▸ PROBLEM REQUIREMENTS
Each entry that follows must be output without any deviation.

************

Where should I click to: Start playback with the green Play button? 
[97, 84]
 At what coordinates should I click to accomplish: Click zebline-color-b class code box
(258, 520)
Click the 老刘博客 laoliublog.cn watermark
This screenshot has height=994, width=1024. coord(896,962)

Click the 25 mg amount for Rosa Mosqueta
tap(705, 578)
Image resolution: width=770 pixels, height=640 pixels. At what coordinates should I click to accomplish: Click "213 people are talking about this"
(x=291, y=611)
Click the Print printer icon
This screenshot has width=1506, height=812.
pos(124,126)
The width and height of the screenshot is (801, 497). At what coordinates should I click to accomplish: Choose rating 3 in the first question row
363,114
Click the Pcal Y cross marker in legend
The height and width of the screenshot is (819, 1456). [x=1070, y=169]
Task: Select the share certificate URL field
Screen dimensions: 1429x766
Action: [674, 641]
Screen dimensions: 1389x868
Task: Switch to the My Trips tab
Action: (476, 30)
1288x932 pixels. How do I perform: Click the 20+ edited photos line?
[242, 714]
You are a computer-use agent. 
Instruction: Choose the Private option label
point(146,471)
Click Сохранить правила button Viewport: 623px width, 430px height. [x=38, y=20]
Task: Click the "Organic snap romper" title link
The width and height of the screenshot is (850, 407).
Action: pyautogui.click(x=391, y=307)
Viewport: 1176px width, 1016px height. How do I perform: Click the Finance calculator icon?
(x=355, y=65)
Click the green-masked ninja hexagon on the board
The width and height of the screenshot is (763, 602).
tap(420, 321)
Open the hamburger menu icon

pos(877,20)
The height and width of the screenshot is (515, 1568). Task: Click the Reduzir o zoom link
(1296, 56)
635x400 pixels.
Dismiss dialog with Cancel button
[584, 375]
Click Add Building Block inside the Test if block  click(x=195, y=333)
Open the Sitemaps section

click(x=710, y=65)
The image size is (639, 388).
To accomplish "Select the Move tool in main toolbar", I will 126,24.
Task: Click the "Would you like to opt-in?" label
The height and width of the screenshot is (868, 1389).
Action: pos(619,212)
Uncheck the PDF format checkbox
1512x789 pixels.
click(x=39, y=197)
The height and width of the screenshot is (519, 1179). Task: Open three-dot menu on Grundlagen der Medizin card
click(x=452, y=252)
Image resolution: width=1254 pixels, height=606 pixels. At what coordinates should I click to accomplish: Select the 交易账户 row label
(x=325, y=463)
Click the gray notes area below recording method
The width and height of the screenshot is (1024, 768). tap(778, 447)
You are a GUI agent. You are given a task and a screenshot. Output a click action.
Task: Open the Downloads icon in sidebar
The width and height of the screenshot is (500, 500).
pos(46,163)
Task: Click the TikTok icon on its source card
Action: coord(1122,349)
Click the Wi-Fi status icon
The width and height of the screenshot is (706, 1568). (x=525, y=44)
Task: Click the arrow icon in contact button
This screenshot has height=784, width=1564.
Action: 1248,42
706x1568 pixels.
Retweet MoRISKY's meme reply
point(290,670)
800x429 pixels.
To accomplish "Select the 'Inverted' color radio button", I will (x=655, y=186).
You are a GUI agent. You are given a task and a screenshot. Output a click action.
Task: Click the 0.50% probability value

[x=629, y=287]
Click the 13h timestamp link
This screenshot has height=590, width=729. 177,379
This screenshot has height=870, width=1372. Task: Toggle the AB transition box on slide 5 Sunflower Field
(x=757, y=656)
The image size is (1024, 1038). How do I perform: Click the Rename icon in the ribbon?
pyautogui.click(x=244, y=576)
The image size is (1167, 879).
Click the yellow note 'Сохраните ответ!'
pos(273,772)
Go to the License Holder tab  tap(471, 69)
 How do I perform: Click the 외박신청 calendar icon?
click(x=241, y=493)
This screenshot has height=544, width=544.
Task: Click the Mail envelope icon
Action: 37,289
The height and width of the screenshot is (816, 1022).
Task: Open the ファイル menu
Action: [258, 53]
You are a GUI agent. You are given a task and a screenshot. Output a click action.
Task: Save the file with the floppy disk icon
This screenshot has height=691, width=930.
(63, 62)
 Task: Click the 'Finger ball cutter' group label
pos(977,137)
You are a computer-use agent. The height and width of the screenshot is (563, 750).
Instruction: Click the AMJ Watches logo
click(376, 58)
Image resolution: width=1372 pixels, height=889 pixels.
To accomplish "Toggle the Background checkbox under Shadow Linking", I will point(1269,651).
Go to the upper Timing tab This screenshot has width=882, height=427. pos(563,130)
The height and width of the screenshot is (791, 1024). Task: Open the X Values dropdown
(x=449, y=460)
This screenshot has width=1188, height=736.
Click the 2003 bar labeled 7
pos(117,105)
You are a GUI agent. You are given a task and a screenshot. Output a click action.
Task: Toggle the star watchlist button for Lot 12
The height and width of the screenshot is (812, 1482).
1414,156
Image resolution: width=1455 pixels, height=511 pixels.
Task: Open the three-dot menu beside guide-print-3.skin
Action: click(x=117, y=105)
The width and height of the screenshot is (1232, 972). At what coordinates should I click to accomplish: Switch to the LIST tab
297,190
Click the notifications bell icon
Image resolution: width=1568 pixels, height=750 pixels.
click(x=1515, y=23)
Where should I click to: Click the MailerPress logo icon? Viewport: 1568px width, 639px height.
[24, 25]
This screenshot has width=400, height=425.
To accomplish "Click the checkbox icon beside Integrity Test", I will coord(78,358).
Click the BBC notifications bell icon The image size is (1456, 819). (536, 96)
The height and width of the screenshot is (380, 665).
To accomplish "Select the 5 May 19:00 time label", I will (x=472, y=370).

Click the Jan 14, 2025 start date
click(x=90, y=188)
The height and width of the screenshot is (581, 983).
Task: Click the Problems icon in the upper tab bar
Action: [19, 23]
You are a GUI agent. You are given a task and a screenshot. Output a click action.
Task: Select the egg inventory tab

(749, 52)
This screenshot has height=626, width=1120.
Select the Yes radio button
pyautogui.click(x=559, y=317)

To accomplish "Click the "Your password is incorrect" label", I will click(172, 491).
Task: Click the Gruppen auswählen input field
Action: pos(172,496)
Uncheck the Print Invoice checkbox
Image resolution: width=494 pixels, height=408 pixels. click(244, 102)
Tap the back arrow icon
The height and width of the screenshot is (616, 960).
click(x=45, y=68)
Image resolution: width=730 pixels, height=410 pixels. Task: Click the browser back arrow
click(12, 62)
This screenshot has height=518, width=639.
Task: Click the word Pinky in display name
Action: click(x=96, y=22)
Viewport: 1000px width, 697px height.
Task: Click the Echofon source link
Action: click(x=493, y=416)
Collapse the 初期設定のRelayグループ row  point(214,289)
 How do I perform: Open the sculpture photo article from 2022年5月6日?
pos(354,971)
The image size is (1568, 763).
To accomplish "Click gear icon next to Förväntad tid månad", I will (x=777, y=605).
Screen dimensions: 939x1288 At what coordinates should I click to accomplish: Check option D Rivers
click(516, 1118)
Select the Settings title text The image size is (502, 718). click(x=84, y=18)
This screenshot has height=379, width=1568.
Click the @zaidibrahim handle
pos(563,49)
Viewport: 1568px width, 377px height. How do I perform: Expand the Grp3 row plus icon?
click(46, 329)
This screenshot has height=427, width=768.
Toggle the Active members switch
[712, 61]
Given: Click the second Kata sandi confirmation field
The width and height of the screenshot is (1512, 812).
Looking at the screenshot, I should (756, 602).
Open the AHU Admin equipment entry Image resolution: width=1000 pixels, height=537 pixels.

************

▸ EXERCISE RESULT
Where should I click to: Start playback with the green Play button? 
[97, 84]
 At what coordinates should I click to accomplish: Click zebline-color-b class code box
(258, 520)
Click the 老刘博客 laoliublog.cn watermark
This screenshot has height=994, width=1024. coord(896,962)

Click the 25 mg amount for Rosa Mosqueta
tap(705, 578)
Image resolution: width=770 pixels, height=640 pixels. At what coordinates should I click to accomplish: Click "213 people are talking about this"
(x=291, y=611)
Click the Print printer icon
This screenshot has width=1506, height=812.
pos(124,126)
The width and height of the screenshot is (801, 497). At what coordinates should I click to accomplish: Choose rating 3 in the first question row
363,114
Click the Pcal Y cross marker in legend
The height and width of the screenshot is (819, 1456). [x=1070, y=169]
Task: Select the share certificate URL field
Screen dimensions: 1429x766
Action: [674, 641]
Screen dimensions: 1389x868
Task: Switch to the My Trips tab
Action: (476, 30)
1288x932 pixels. How do I perform: Click the 20+ edited photos line?
[242, 714]
You are a computer-use agent. 
Instruction: Choose the Private option label
point(146,471)
Click Сохранить правила button Viewport: 623px width, 430px height. [x=38, y=20]
Task: Click the "Organic snap romper" title link
The width and height of the screenshot is (850, 407).
Action: pyautogui.click(x=391, y=307)
Viewport: 1176px width, 1016px height. How do I perform: Click the Finance calculator icon?
(x=355, y=65)
Click the green-masked ninja hexagon on the board
The width and height of the screenshot is (763, 602).
tap(420, 321)
Open the hamburger menu icon

pos(877,20)
The height and width of the screenshot is (515, 1568). Task: Click the Reduzir o zoom link
(1296, 56)
635x400 pixels.
Dismiss dialog with Cancel button
[584, 375]
Click Add Building Block inside the Test if block  click(x=195, y=333)
Open the Sitemaps section

click(x=710, y=65)
The image size is (639, 388).
To accomplish "Select the Move tool in main toolbar", I will 126,24.
Task: Click the "Would you like to opt-in?" label
The height and width of the screenshot is (868, 1389).
Action: pos(619,212)
Uncheck the PDF format checkbox
1512x789 pixels.
click(x=39, y=197)
The height and width of the screenshot is (519, 1179). Task: Open three-dot menu on Grundlagen der Medizin card
click(x=452, y=252)
Image resolution: width=1254 pixels, height=606 pixels. At what coordinates should I click to accomplish: Select the 交易账户 row label
(x=325, y=463)
Click the gray notes area below recording method
The width and height of the screenshot is (1024, 768). tap(778, 447)
You are a GUI agent. You are given a task and a screenshot. Output a click action.
Task: Open the Downloads icon in sidebar
The width and height of the screenshot is (500, 500).
pos(46,163)
Task: Click the TikTok icon on its source card
Action: coord(1122,349)
Click the Wi-Fi status icon
The width and height of the screenshot is (706, 1568). (x=525, y=44)
Task: Click the arrow icon in contact button
This screenshot has height=784, width=1564.
Action: 1248,42
706x1568 pixels.
Retweet MoRISKY's meme reply
point(290,670)
800x429 pixels.
To accomplish "Select the 'Inverted' color radio button", I will (x=655, y=186).
You are a GUI agent. You are given a task and a screenshot. Output a click action.
Task: Click the 0.50% probability value

[x=629, y=287]
Click the 13h timestamp link
This screenshot has height=590, width=729. 177,379
This screenshot has height=870, width=1372. Task: Toggle the AB transition box on slide 5 Sunflower Field
(x=757, y=656)
The image size is (1024, 1038). How do I perform: Click the Rename icon in the ribbon?
pyautogui.click(x=244, y=576)
The image size is (1167, 879).
Click the yellow note 'Сохраните ответ!'
pos(273,772)
Go to the License Holder tab  tap(471, 69)
 How do I perform: Click the 외박신청 calendar icon?
click(x=241, y=493)
This screenshot has height=544, width=544.
Task: Click the Mail envelope icon
Action: 37,289
The height and width of the screenshot is (816, 1022).
Task: Open the ファイル menu
Action: [258, 53]
You are a GUI agent. You are given a task and a screenshot. Output a click action.
Task: Save the file with the floppy disk icon
This screenshot has height=691, width=930.
(63, 62)
 Task: Click the 'Finger ball cutter' group label
pos(977,137)
You are a computer-use agent. The height and width of the screenshot is (563, 750).
Instruction: Click the AMJ Watches logo
click(376, 58)
Image resolution: width=1372 pixels, height=889 pixels.
To accomplish "Toggle the Background checkbox under Shadow Linking", I will point(1269,651).
Go to the upper Timing tab This screenshot has width=882, height=427. pos(563,130)
The height and width of the screenshot is (791, 1024). Task: Open the X Values dropdown
(x=449, y=460)
This screenshot has width=1188, height=736.
Click the 2003 bar labeled 7
pos(117,105)
You are a GUI agent. You are given a task and a screenshot. Output a click action.
Task: Toggle the star watchlist button for Lot 12
The height and width of the screenshot is (812, 1482).
1414,156
Image resolution: width=1455 pixels, height=511 pixels.
Task: Open the three-dot menu beside guide-print-3.skin
Action: click(x=117, y=105)
The width and height of the screenshot is (1232, 972). At what coordinates should I click to accomplish: Switch to the LIST tab
297,190
Click the notifications bell icon
Image resolution: width=1568 pixels, height=750 pixels.
click(x=1515, y=23)
Where should I click to: Click the MailerPress logo icon? Viewport: 1568px width, 639px height.
[24, 25]
This screenshot has width=400, height=425.
To accomplish "Click the checkbox icon beside Integrity Test", I will coord(78,358).
Click the BBC notifications bell icon The image size is (1456, 819). (536, 96)
The height and width of the screenshot is (380, 665).
To accomplish "Select the 5 May 19:00 time label", I will (x=472, y=370).

Click the Jan 14, 2025 start date
click(x=90, y=188)
The height and width of the screenshot is (581, 983).
Task: Click the Problems icon in the upper tab bar
Action: [19, 23]
You are a GUI agent. You are given a task and a screenshot. Output a click action.
Task: Select the egg inventory tab

(749, 52)
This screenshot has height=626, width=1120.
Select the Yes radio button
pyautogui.click(x=559, y=317)

To accomplish "Click the "Your password is incorrect" label", I will click(172, 491).
Task: Click the Gruppen auswählen input field
Action: pos(172,496)
Uncheck the Print Invoice checkbox
Image resolution: width=494 pixels, height=408 pixels. click(244, 102)
Tap the back arrow icon
The height and width of the screenshot is (616, 960).
click(x=45, y=68)
Image resolution: width=730 pixels, height=410 pixels. Task: Click the browser back arrow
click(12, 62)
This screenshot has height=518, width=639.
Task: Click the word Pinky in display name
Action: click(x=96, y=22)
Viewport: 1000px width, 697px height.
Task: Click the Echofon source link
Action: click(x=493, y=416)
Collapse the 初期設定のRelayグループ row  point(214,289)
 How do I perform: Open the sculpture photo article from 2022年5月6日?
pos(354,971)
The image size is (1568, 763).
To accomplish "Click gear icon next to Förväntad tid månad", I will (x=777, y=605).
Screen dimensions: 939x1288 At what coordinates should I click to accomplish: Check option D Rivers
click(516, 1118)
Select the Settings title text The image size is (502, 718). click(x=84, y=18)
This screenshot has height=379, width=1568.
Click the @zaidibrahim handle
pos(563,49)
Viewport: 1568px width, 377px height. How do I perform: Expand the Grp3 row plus icon?
click(46, 329)
This screenshot has height=427, width=768.
Toggle the Active members switch
[712, 61]
Given: Click the second Kata sandi confirmation field
The width and height of the screenshot is (1512, 812).
Looking at the screenshot, I should (756, 602).
Open the AHU Admin equipment entry Image resolution: width=1000 pixels, height=537 pixels.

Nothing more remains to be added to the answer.